Après le congé de jeudi, le rendement de l'obligation à 10 ans a gagné 2 points de base supplémentaires vendredi, pour s'approcher de 1,58 %. Hier, le rendement a franchi le seuil de 1,6 %.
Cette volatilité va certainement se poursuivre car les investisseurs restent déstabilisés par l'orientation incertaine des politiques. Les banques centrales vont-elles enfin réagir à une inflation en hausse constante qui s'avère ne pas être aussi transitoire qu'elles l'ont dit ?
Les opérateurs sont prudents, tiraillés entre deux scénarios contraires - l'inflation incite au resserrement monétaire et/ou un ralentissement de l'économie donne raison à la patience actuelle.
Il existe un vieux mot pour décrire ce genre de situation, et la "stagflation" apparaît de plus en plus souvent dans les commentaires et les conversations. Son retour inattendu est même décrit comme un événement de type "cygne noir", en référence aux développements surprenants qui entraînent souvent des réactions disproportionnées.

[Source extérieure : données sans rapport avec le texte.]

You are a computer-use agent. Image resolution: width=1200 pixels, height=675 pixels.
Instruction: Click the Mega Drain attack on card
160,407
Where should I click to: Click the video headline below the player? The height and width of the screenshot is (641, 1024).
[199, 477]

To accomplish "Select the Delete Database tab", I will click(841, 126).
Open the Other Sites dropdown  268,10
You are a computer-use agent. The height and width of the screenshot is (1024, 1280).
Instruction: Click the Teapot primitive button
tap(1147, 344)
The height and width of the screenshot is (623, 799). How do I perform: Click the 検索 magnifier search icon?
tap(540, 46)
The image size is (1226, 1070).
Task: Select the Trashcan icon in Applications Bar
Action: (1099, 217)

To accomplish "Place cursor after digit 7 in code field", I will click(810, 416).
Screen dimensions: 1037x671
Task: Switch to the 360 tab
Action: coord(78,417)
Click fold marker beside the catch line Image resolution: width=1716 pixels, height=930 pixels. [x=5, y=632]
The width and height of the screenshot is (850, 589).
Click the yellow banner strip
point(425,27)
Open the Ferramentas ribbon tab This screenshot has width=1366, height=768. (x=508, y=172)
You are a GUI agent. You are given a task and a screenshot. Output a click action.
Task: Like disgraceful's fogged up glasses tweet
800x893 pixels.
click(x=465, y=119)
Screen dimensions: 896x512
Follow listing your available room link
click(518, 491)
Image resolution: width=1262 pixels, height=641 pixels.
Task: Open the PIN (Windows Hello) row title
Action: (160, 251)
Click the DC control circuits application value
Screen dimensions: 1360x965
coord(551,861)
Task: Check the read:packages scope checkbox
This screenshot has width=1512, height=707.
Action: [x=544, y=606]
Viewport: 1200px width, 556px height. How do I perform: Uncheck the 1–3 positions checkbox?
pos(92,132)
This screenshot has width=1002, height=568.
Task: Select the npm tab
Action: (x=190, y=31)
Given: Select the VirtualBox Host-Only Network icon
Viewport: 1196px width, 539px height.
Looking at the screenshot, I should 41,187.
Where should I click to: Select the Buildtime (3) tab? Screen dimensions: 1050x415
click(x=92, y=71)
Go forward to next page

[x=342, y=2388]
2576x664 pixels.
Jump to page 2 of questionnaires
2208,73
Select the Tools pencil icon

Nassim Nicholas Taleb, qui a inventé le terme et développé la théorie, n'attend pas des investisseurs qu'ils prédisent ce qui est par définition imprévisible, mais que les marchés financiers soient suffisamment robustes pour supporter les pertes. Plus facile à dire qu'à faire.
Différent de l'inflation "chronique" des années 70 ?
Malgré les déclarations de Philip Lane, économiste en chef de la Banque centrale européenne, selon lesquelles la situation actuelle n'a rien à voir avec l'inflation "chronique" qui a accompagné la stagflation dans les années 1970, certains analystes estiment que les événements se déroulent de la même manière aujourd'hui - une Réserve fédérale prête à accepter l'inflation pour soutenir l'emploi, les dépenses publiques massives (la guerre du Vietnam dans la période précédente et le COVID-19 aujourd'hui) et l'inflation induite par les pénuries (le choc pétrolier dans les années 1970).
La Fed et la Banque centrale européenne ont toutes deux adopté une vision plus souple de l'inflation. La banque centrale américaine a cédé à son penchant pour les acronymes et a baptisé sa nouvelle politique de ciblage flexible de l'inflation moyenne, ou FAIT. La BCE a modifié son objectif d'inflation, passant d'un taux inférieur mais proche de 2 % à un vague objectif à moyen terme de 2 %.
La situation actuelle met à l'épreuve ces deux nouvelles politiques et leur succès dépend de la capacité des responsables politiques à considérer l'inflation comme transitoire. Le souhait est peut-être père de famille, mais les investisseurs se demandent si la politique n'est pas tout simplement erronée.
L'évolution en dents de scie du rendement du Trésor à 10 ans reflète cette incertitude des investisseurs. Le rendement de l'obligation de référence a atteint près de 1,7 % en octobre avant de plonger à près de 1,4 % la semaine dernière et de repasser au-dessus de 1,6 % pour remonter.
Les rendements des obligations d'État de la zone euro ont suivi la hausse des Treasuries lundi, même si le faible nombre d'émissions a tempéré cette hausse. Les achats d'obligations de la BCE réduisent encore l'offre. Selon un analyste de la Danske Bank, l'Allemagne ne devrait émettre que 16 milliards d'euros d'obligations, couvrant à peine 15,5 milliards d'euros de dette arrivant à échéance, alors que les achats d'obligations de la BCE de plus de 25 milliards d'euros affament un marché à la recherche de valeurs refuges.
Les responsables de la BCE maintiennent leur position selon laquelle ce sont les goulets d'étranglement liés à la pandémie qui ralentissent la croissance et stimulent l'inflation. Les investisseurs ne sont pas dupes et les marchés monétaires tablent sur deux hausses de taux de la BCE avant la fin de 2022.